Although their movies range from gritty and penetrating to dreamy and fantastical, this week’s FIX filmmakers represent an underrepresented group in the film ecosystem.
If you take a look at statistics within the film industry, a disproportionately small percentage of films are directed by women. However, female filmmakers comprise a noticeably higher portion of the film pool on Fandor, so it’s unsurprising that this week’s group of FIX filmmakers happen to be women. Coincidence? Yes. Noteworthy? Absolutely.
For an amazing investigation of some of the most significant auteurs of independent film, you won’t want to miss On Directing. Attoinese’s gorgeous meditation on the craft of filmmaking, with heavyweights like Agnes Varda and Wim Wenders as subjects, is sure to illuminate and inspire all manner of film buffs.
If you’ve got fifteen minutes to spare, there aren’t many better uses for them than watching the short films of Kat Candler on Fandor! Candler, who is part of the excellent community of Austin, Texas-based filmmakers, deals with masculinity and violence in surprising and empathetic ways, like in the nine-minute Black Metal. For more on Candler’s process in her own words, check out her interview on Keyframe.
Filmmaker (and air hockey champion) Mich Medvedoff creates works that have roots in reality but wings that carry them into the realm of fantastical possibility, so it’s no surprise that she cites Dutch artist M.C. Escher as a major influence on her methodology! Her feature The Wife Master is an excellent example of this intricate and ultimately dizzying structure, the story of a gay misogynist who uses straight marriage as a money-making scheme.

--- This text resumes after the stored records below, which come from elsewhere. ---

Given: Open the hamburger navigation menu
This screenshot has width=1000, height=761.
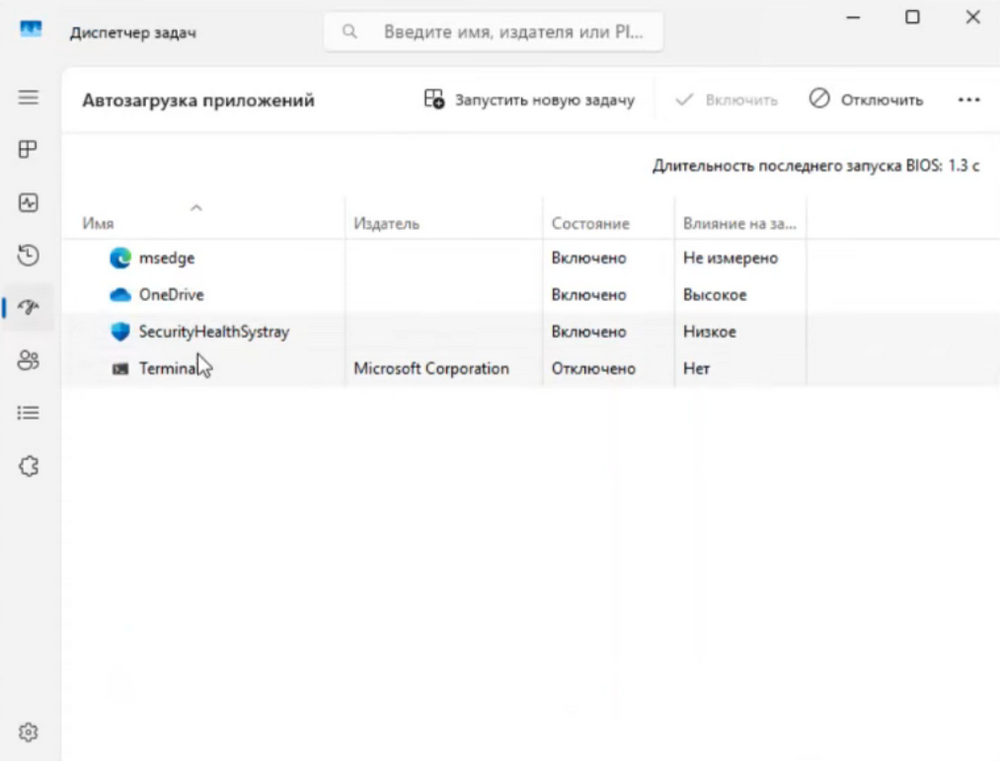Looking at the screenshot, I should point(29,98).
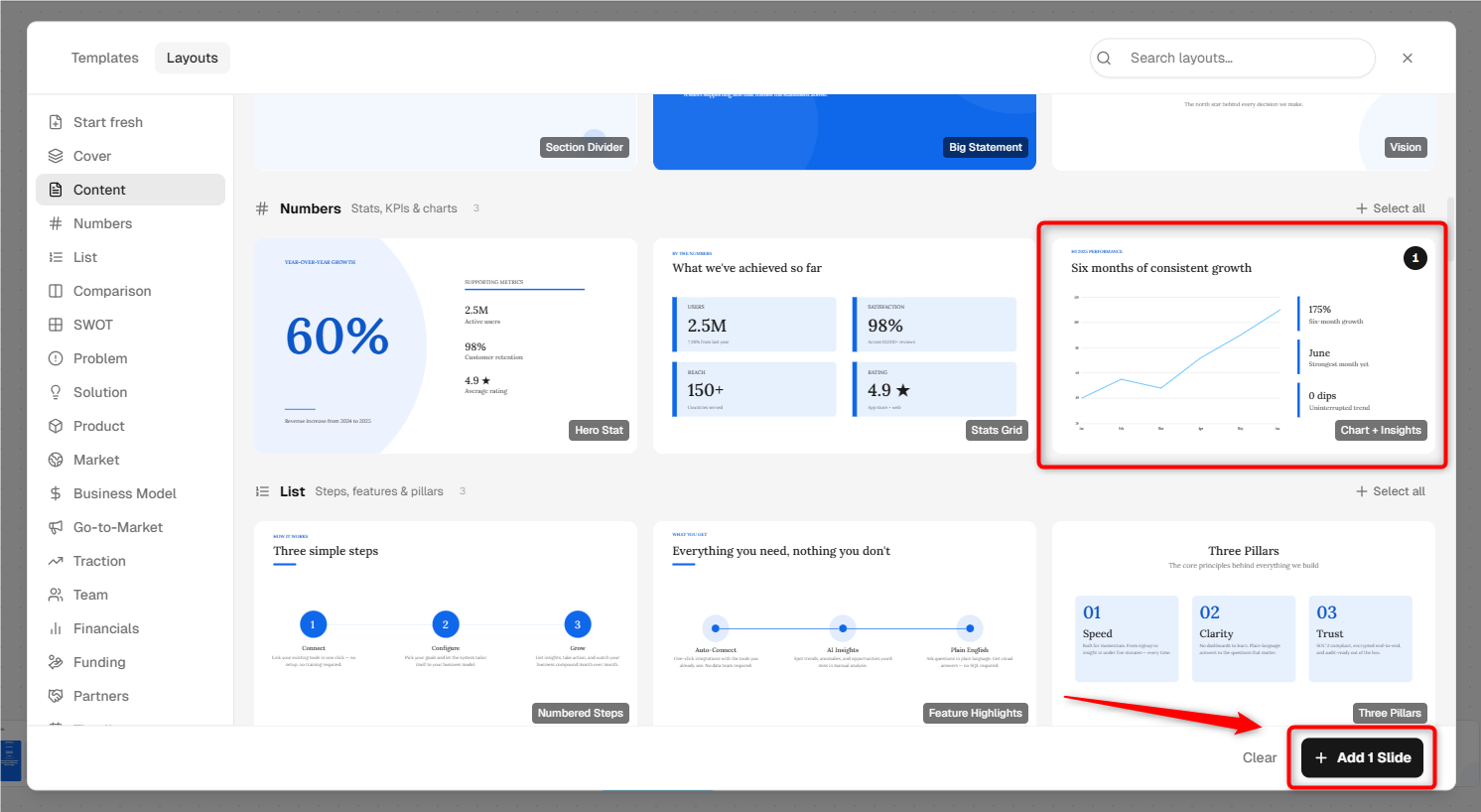1481x812 pixels.
Task: Select the Three Pillars layout thumbnail
Action: (1244, 622)
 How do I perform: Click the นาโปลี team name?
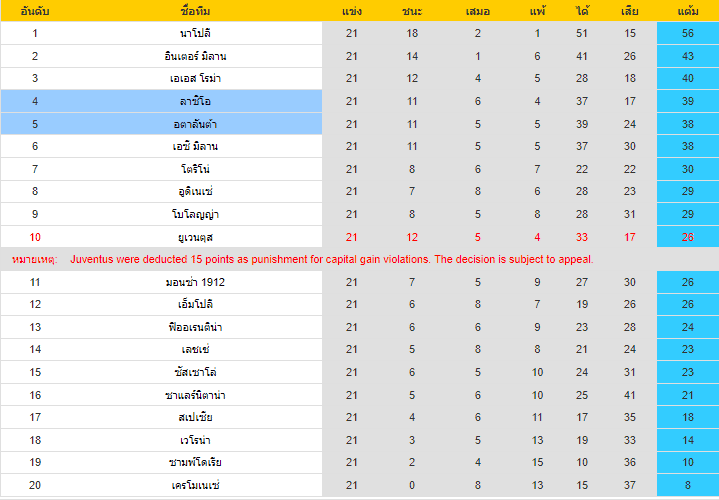click(x=195, y=33)
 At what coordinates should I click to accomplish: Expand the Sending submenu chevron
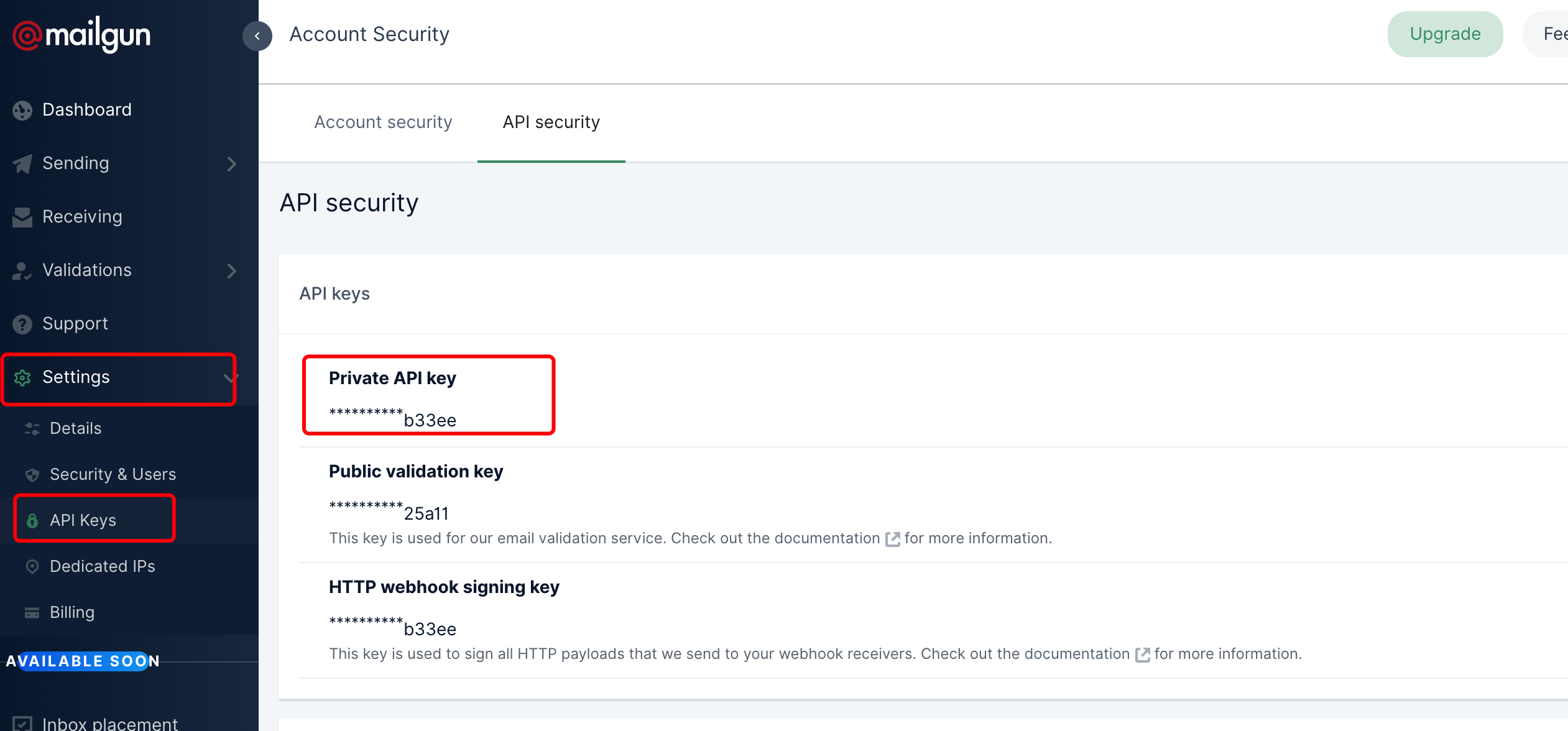[231, 163]
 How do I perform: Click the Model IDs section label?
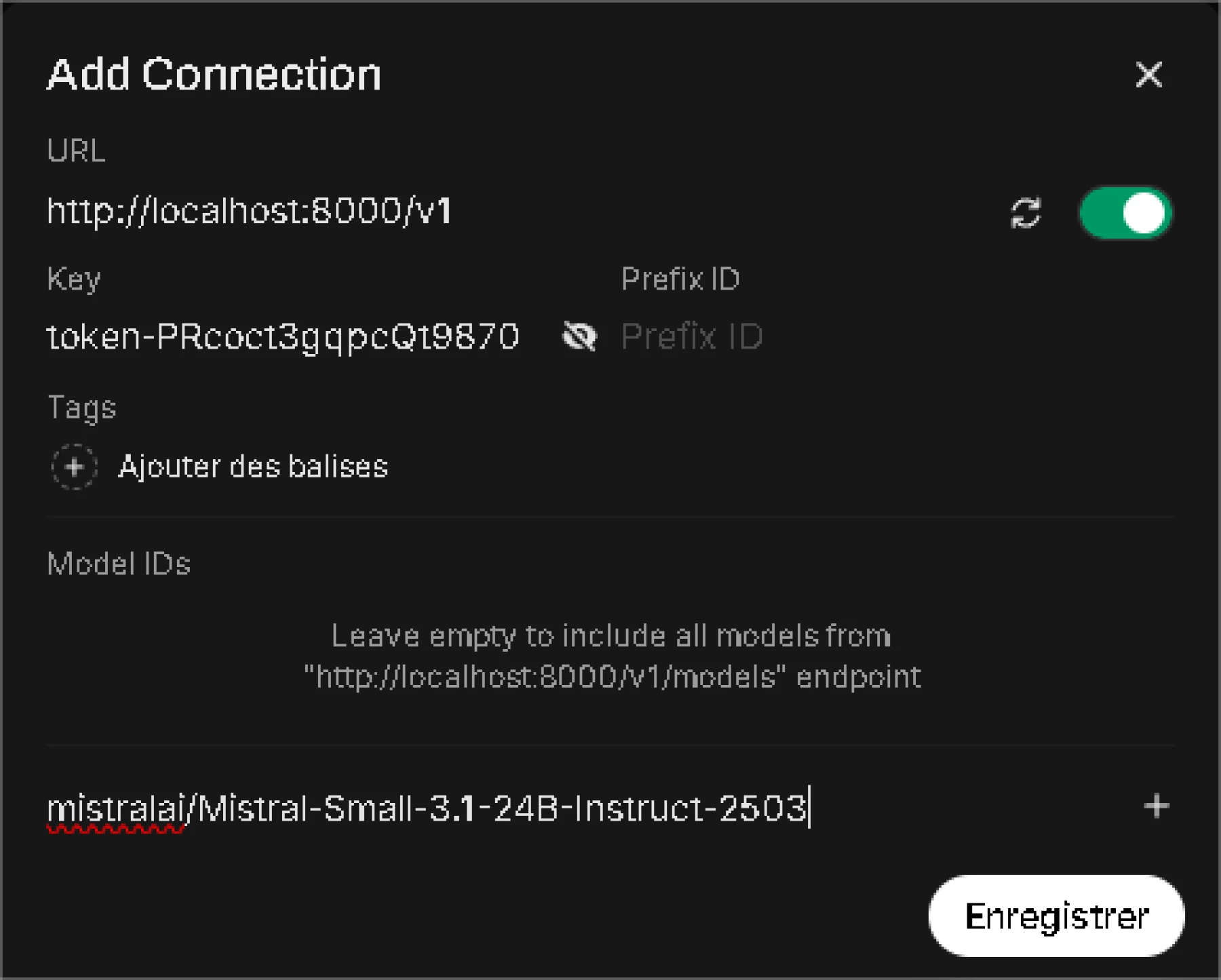pyautogui.click(x=119, y=564)
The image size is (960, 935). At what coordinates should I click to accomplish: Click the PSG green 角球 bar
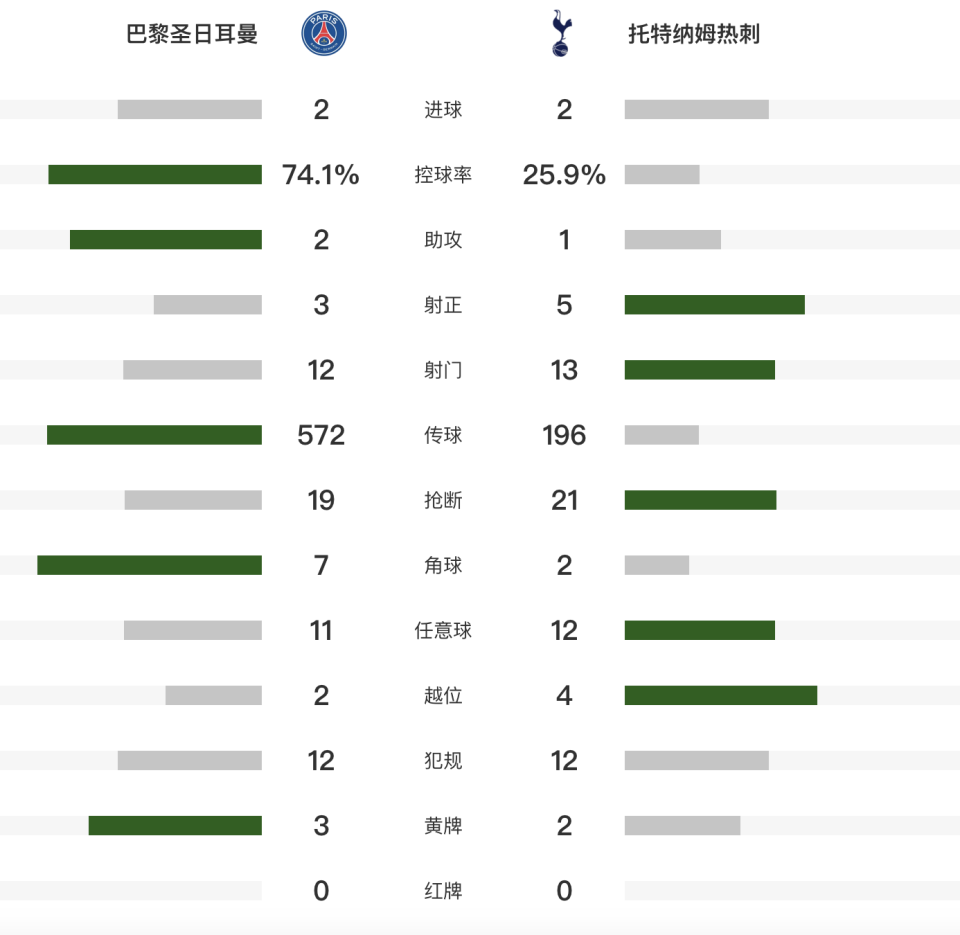click(149, 565)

What is work? Am I satisfied? What is Art? Ullerich’s own self-questioning led her to create The Artists, a documentary about art and commerce that is pretty much required viewing for artists and those that love them (and worry about their ability to “make it”). Watch a range of art-makers participate in a forum on labor and creativity, and learn from their examples, both good and bad alike.
A Guggenheim fellow and human rights activist, Yates’ work exposing the atrocities of a brutal regime has had real and significant impact on the landscape of Latin American politics, and she shows no sign of slowing down. Granito: How to Nail a Dictator, her most recent film, shows how she has been instrumental in the conviction of Guatemalan dictator Ríos Montt for genocide. Three more of her galvanizing documentaries just became available on Fandor today.